Wenn du nächstes Mal wütend wirst: Achte mal, wie die Wut sich im Körper anfühlt. Wo sitzt die Wut im Körper? Wie fühlt sich der Atem an? Und vielleicht atmest du dann ganz bewusst in die Wut hinein, in den Körper hinein. Und lässt sie los.

5. April

„Lerne loslassen, das ist der Schlüssel zum Glück.“ (Buddha)

Prüfung verhauen, vom Freund verlassen worden, ins Fettnäpfchen getreten, einen dummen Fehler gemacht – wer hat es nicht schon erlebt und sich danach in Gedanken gewälzt und gedreht und im Selbstmitleid gebadet oder sich mit Selbstvorwürfen beschossen?

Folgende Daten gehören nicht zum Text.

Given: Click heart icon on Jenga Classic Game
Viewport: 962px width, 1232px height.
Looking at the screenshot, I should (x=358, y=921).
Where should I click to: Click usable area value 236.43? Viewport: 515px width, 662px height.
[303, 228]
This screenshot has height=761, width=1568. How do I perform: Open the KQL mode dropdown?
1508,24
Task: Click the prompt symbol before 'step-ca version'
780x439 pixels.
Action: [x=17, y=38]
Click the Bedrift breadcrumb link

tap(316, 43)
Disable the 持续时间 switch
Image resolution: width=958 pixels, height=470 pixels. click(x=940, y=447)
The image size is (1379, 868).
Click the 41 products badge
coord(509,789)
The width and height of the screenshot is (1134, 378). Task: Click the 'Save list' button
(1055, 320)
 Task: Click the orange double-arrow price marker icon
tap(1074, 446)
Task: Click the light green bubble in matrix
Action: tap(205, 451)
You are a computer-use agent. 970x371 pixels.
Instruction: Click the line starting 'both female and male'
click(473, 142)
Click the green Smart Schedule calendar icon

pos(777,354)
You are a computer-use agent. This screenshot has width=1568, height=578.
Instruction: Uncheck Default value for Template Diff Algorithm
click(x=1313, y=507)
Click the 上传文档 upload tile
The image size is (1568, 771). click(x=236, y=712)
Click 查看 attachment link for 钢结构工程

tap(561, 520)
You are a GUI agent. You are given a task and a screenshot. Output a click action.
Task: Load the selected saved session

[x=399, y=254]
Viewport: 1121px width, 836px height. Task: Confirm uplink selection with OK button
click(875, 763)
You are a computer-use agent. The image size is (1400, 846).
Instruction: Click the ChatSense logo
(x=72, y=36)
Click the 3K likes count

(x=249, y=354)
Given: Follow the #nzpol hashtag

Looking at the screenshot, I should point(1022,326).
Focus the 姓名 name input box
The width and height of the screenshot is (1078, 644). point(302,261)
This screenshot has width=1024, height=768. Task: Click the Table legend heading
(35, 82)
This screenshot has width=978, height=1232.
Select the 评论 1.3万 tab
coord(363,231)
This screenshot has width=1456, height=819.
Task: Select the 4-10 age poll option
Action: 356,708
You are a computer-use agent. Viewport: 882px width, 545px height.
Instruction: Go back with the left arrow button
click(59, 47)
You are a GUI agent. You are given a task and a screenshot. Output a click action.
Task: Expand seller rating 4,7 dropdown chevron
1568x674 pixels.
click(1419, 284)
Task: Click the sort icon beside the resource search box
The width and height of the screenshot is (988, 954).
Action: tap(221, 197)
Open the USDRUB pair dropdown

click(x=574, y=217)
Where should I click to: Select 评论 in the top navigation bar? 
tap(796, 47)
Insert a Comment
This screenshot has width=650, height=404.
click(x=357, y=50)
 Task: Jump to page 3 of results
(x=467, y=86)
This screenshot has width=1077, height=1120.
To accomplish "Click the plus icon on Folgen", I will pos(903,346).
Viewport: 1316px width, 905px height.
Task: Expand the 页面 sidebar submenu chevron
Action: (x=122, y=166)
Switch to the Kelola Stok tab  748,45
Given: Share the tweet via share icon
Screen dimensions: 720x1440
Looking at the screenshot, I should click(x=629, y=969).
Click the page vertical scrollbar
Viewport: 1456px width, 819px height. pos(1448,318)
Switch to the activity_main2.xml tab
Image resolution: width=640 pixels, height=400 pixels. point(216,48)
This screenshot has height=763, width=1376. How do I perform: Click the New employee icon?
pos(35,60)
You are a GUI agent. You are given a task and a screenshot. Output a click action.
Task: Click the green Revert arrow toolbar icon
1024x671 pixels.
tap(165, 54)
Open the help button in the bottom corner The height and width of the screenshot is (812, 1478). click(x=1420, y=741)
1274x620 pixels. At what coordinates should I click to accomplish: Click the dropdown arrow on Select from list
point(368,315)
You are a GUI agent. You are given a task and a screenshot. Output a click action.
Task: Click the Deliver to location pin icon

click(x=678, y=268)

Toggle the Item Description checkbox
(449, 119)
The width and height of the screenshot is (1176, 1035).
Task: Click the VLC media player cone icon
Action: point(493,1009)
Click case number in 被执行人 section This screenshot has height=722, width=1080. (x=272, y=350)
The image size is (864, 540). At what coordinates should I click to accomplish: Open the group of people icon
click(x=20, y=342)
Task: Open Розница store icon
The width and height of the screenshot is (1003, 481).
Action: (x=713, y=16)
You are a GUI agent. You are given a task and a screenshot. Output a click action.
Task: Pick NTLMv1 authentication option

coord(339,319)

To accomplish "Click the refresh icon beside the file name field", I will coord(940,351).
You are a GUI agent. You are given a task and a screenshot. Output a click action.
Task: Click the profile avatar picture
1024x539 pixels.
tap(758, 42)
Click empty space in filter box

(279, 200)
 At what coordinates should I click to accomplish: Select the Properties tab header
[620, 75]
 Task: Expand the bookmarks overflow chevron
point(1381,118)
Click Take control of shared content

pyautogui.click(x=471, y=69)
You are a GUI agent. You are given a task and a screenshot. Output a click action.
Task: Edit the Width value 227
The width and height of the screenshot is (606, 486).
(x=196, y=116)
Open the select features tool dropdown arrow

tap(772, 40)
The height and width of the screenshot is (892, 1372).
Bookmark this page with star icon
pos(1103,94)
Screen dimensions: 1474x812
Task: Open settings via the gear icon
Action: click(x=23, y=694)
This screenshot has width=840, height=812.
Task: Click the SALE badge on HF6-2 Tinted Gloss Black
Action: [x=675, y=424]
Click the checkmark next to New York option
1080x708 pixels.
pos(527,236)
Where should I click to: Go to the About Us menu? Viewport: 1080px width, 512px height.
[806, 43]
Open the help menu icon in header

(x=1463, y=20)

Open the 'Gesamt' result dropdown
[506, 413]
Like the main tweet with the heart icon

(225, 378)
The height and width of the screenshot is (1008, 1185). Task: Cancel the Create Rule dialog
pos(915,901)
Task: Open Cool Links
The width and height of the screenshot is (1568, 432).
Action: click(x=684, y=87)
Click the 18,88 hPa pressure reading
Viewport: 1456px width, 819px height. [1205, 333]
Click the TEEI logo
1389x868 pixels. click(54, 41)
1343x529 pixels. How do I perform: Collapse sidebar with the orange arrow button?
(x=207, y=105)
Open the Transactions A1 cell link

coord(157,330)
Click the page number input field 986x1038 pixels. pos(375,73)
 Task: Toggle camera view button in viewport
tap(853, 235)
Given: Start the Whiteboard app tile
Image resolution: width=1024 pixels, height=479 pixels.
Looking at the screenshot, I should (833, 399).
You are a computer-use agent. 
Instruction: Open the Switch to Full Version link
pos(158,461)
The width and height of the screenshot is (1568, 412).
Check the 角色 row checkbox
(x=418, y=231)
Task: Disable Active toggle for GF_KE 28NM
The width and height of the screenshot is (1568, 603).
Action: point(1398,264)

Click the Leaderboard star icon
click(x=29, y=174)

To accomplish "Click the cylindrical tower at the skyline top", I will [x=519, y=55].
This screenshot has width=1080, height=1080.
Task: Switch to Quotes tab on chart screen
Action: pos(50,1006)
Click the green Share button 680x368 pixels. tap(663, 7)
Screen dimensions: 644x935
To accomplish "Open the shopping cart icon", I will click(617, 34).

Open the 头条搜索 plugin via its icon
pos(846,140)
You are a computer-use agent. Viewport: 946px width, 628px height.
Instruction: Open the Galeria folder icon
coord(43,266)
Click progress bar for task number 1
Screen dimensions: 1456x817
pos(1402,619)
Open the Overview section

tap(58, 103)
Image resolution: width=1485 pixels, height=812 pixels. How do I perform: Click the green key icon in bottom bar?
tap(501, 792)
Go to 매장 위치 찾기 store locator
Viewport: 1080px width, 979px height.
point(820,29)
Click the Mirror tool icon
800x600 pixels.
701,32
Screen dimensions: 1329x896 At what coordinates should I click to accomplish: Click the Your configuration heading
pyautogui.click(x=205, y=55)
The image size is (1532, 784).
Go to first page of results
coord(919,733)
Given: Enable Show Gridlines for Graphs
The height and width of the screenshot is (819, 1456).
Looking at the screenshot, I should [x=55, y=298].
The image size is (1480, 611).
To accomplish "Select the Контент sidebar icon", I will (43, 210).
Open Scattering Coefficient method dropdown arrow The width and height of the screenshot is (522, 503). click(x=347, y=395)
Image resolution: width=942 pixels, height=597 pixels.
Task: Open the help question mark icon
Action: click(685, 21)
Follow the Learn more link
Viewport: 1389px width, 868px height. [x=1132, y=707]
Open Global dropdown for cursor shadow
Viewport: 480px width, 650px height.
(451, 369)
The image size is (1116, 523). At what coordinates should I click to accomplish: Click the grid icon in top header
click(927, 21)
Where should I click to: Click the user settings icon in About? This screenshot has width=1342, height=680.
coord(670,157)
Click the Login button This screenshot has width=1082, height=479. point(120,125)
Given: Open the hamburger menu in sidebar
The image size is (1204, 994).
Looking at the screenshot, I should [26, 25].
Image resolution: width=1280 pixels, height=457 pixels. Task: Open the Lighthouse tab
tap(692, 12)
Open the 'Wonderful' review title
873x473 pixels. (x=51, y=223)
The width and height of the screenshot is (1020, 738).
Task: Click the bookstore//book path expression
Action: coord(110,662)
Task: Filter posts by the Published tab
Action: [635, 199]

Wozu? Was passiert ist, war der erste Pfeil, der uns traf und schmerzte, wir schiessen nun den zweiten hinterher und treffen uns damit erneut, indem wir das Leiden weiterziehen.

Was passiert ist, ist passiert, das können wir nicht mehr ändern. Wir können analysieren, wie es dazu kam, und für die Zukunft was lernen. Aber dann gibt es nur noch eines, was wir tun können: Loslassen und weiter gehen.

Was tut mir gut?

Ich habe da dieses Problem. Ich studiere hin, studiere her, das Problem ist da und ich sehe keinen Weg hinaus. Tag und Nacht zermartere ich mir mein Hirn: Was könnte ich tun, das Problem zu bewältigen? Wie ich es drehe und wende: Ich sehe keine Möglichkeit. Es bleibt bestehen.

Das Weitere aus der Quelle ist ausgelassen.